Task objective: Find each line in the entries below that contains the word "coordinates". Copy every such line in full.

Data excerpts:
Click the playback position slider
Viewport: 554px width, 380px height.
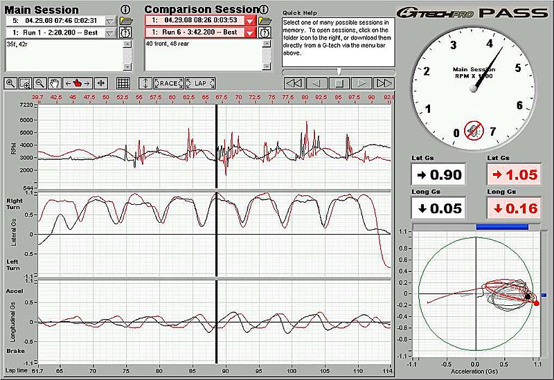coord(339,72)
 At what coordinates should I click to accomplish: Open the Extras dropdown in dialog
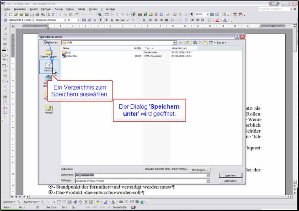[x=221, y=43]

Complete response:
 At what coordinates should I click to accomplish: Open the Extras dropdown in dialog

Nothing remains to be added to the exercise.